# Healing and Wellbeing > Spirituality, Religion and Faith >  >  Ramadan all the Way

## alee

Yep its Ramadan and we are halfway through it already. Really i have to say that for anyone who is suffering from SA and wants to take a break from all this worldly s**t then its a good opportunity to try and connect with God. I ll be honest, although we do all sorts of things over the whole year but in this month its all about refraining from bad stuff (yes, no drinking no s_x etc). One may find some peace when they realize that this bubble that we live in, its al just for the time being and we can just live our lives rather than worry about being #1 and setting up an empire or something. Literally there seems no point in all this............just saying  ::):

----------


## Otherside

My apologies, I remember you sent a VM and I haven't replied yet. I got distracted. So yeah...sorry if it seemed as though I was ignoring you. I remember you saying it was Ramadan though.

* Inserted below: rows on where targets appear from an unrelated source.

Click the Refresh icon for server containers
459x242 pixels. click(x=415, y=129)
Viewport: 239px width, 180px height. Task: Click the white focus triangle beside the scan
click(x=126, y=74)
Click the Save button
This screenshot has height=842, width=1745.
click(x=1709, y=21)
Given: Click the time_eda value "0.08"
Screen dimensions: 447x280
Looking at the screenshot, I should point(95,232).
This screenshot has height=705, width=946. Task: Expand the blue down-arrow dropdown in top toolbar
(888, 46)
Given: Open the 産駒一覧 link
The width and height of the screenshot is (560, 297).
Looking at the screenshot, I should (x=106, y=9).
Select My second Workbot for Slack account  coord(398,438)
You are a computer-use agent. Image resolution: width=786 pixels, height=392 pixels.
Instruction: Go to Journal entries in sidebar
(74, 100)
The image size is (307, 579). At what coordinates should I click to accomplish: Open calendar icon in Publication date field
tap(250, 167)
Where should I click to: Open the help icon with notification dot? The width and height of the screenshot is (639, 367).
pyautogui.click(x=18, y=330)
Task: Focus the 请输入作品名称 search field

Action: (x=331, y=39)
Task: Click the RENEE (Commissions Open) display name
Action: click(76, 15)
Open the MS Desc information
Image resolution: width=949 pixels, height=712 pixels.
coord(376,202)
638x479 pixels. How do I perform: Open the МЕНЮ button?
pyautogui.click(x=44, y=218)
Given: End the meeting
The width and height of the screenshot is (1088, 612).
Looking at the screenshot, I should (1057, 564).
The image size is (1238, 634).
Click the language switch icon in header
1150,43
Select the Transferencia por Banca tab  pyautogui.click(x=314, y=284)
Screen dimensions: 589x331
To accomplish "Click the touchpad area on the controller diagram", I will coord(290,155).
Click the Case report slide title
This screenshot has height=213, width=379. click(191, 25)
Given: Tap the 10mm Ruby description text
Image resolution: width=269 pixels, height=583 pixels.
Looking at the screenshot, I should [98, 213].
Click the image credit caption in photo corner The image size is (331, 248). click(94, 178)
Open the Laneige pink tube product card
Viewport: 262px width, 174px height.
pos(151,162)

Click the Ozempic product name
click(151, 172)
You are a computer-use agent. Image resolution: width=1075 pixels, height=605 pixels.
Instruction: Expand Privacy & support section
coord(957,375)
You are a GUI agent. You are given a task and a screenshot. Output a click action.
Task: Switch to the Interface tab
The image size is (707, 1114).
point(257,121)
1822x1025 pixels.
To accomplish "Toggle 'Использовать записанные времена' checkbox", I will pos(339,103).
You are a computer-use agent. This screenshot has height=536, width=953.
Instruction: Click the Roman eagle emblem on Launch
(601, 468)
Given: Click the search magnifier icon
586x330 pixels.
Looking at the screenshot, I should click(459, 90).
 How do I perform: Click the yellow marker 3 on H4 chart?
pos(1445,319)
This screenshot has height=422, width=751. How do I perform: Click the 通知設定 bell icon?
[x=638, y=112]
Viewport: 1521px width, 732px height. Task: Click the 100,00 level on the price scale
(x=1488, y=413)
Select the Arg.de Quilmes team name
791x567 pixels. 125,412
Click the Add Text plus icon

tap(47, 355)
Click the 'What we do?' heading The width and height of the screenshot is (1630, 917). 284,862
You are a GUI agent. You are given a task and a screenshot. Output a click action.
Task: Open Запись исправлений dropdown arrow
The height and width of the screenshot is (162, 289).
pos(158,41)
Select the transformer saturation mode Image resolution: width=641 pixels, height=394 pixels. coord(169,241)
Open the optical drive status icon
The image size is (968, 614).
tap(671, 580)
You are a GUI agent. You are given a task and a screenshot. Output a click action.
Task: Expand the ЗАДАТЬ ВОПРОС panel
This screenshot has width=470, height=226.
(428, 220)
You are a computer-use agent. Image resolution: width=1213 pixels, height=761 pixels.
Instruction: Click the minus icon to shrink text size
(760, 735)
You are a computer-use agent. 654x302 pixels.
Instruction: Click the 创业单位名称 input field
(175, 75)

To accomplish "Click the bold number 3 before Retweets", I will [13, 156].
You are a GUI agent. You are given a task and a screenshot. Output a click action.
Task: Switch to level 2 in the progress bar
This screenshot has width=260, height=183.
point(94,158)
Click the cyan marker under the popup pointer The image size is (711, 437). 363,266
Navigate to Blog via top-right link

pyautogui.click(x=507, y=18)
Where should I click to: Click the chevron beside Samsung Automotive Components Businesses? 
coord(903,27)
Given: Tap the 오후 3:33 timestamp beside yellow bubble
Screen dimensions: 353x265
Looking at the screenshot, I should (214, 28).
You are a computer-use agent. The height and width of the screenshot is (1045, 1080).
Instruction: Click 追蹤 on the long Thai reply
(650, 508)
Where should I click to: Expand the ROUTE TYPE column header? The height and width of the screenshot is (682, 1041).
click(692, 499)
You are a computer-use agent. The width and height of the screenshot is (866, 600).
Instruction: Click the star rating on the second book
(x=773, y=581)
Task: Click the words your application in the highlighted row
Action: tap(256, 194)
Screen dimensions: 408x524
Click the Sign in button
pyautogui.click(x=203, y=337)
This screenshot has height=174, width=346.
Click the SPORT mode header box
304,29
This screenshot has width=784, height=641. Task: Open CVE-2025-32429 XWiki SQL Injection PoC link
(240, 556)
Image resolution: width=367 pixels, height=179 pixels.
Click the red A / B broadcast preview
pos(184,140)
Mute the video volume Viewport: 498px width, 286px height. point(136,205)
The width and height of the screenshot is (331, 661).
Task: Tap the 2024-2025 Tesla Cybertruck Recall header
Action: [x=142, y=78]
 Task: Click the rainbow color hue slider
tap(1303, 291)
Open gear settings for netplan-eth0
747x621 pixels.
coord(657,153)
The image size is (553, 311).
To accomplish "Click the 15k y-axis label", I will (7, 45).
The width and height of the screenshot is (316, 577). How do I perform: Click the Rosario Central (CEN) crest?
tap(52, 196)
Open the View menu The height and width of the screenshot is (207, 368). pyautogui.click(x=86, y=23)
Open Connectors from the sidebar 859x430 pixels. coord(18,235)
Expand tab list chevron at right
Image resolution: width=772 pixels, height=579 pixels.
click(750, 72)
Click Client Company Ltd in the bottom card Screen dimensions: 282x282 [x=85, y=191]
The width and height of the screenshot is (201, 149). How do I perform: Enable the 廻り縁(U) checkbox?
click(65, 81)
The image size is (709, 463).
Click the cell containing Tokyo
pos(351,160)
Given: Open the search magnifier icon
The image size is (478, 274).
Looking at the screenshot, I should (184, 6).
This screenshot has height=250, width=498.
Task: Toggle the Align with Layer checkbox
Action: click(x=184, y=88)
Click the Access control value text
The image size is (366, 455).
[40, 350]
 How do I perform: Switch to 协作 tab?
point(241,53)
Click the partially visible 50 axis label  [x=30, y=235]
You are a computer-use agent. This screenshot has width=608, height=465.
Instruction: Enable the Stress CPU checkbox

It sounds nice though, having a month of peace. I remember someone on SAS saying that they felt less anxious at this time.

----------


## Misssy

::(:    Will be kind of be glad when it's over....a whole bunch of US embassies were shut down due to threats of violence. It used to be-- years ago-- that if an American citizen was traveling in a foreign country they could go to an embassy as a safe-zone. Now the embassy centers are unsafe. I don't like all of the violence.

----------


## alee

> Will be kind of be glad when it's over....a whole bunch of US embassies were shut down due to threats of violence. It used to be-- years ago-- that if an American citizen was traveling in a foreign country they could go to an embassy as a safe-zone. Now the embassy centers are unsafe. I don't like all of the violence.



Yeah apparently US embassies are getting threats and recently an embassy here in Lahore was also under threat, hence they pulled out most of the employees. Its not only u guys, its us also that are suffering from this daily violence. Seriously i need to make a decision if i wanna stay here or move out.

----------